If you want to increase the pool size, use setting -sPTHREAD_POOL_SIZE=...
the loader could provide a larger pthread pool at startup increasing the pool size made these warnings stop being a constant worry during call setup
sending preaccept and accept
once the offer parsed, the WASM did what WhatsApp Web normally does: it sent preaccept
change_call_state call id ...: [None -> ReceivedCall]
send Preaccept to 4983:28@lid
EVENT: Call offer received
the WASM does not send this over the socket by itself it calls back into JavaScript with a binary stanza that JS is supposed to send. so the bridge needed the reverse direction too:
onSignalingXmpp({ peerJid, callId, xmlPayload }) {
const node = await decodeStanza(xmlPayload)
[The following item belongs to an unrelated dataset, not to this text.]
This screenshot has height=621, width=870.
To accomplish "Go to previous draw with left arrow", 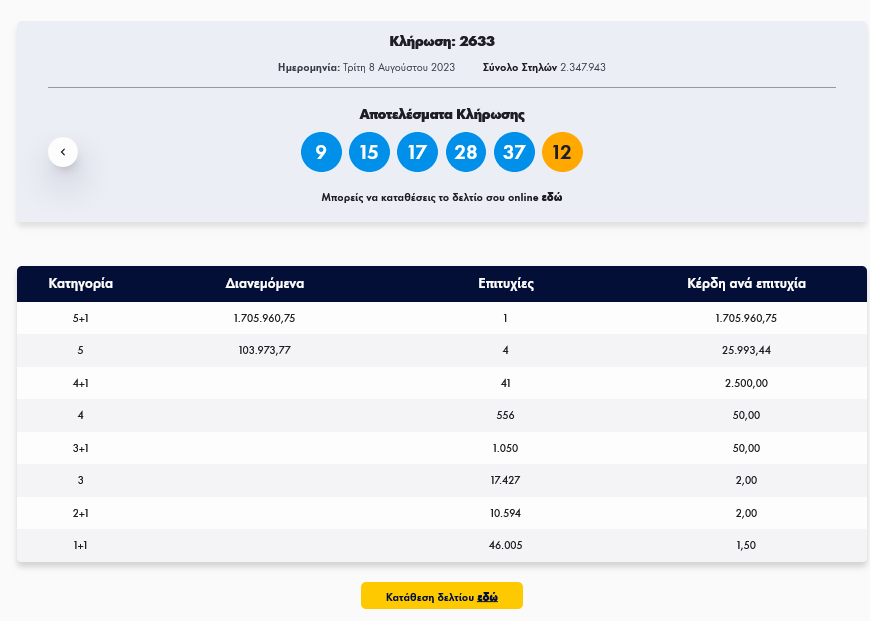I will pyautogui.click(x=63, y=152).
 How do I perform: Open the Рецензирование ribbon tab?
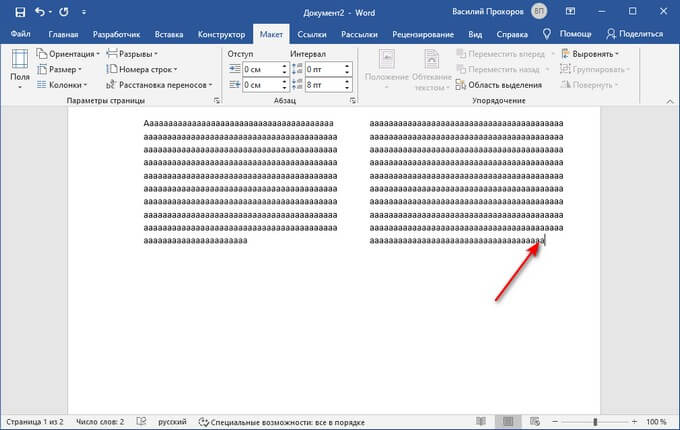[x=423, y=34]
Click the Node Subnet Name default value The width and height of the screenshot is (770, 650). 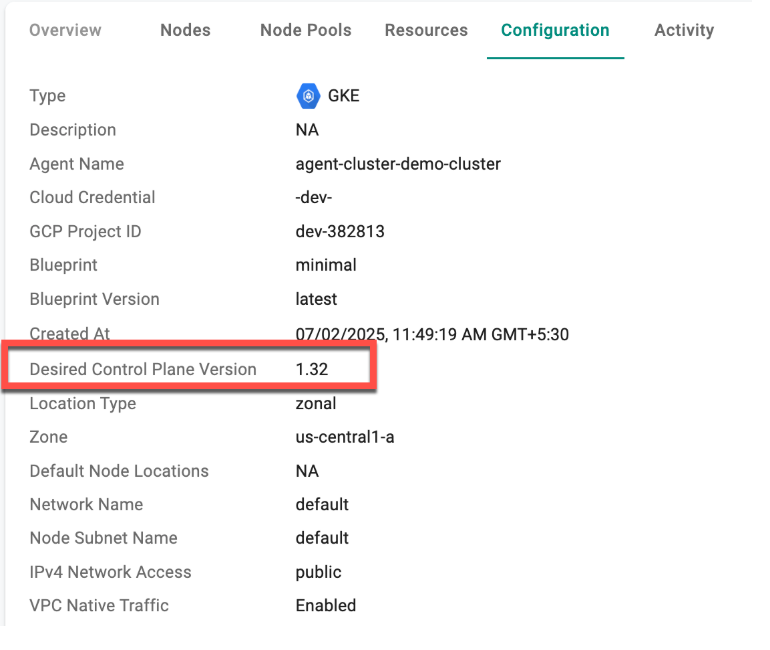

const callNode = wrapOutgoingSignalingNode(node, peerJid)
await sock.sendNode(callNode)
}
one bug here was sending the wrong shape back to Baileys sometimes the WASM gives a child node, not a full call wrapper. if you send the child directly, WhatsApp does not treat it as a call stanza. the fix was to wrap it:
function wrapOutgoingSignalingNode(node, peerJid) {
if (node.tag === "call") {
node.attrs ??= {}
node.attrs.to = peerJid
node.attrs.id ??= makeStanzaId()
return node
}
return {
tag: "call",
attrs: {
to: peerJid,
id: makeStanzaId(),
},
content: [node],
}
}
another bug was decoding the outbound payload with the wrong type Baileys' binary decoder wants a Buffer, and passing the wrong object caused errors like:
TypeError: buffer.readUInt8 is not a function
that was fixed by normalizing every WASM payload to Buffer.from(...) before decoding
after preaccept, accepting the call was much smaller:
await voip.acceptCall(true, false)
for testing, auto accept was just:
if (options.autoAccept) {
setTimeout(() => {
acceptCall(options.autoAcceptMic, false)
}, 250)
}
the log finally became:
wa_call_accept_asymmetric_2 begin
ACTION accept call offer
configure_audio_pipeline_sampling_rates
change_call_state: [ReceivedCall -> AcceptSent]
send Accept to peer
wa_call_accept_asymmetric() status 0
at this point the other phone could see the call as accepted but accepted signaling is not the same thing as media
signaling is not the call
this was the point where the problem split into two parts signaling was mostly working, but the actual call still needed relay allocation, bind requests, packet routing, audio capture, and playback
the logs made this very clear:
Relay List Update
setting relay info, num_relays: 2
Bind request sent for UDP relay
Ping request sent to UDP relay
Data Tx to peer: Relay:(bytes:0,pkts:0), P2P:(bytes:0,pkts:0)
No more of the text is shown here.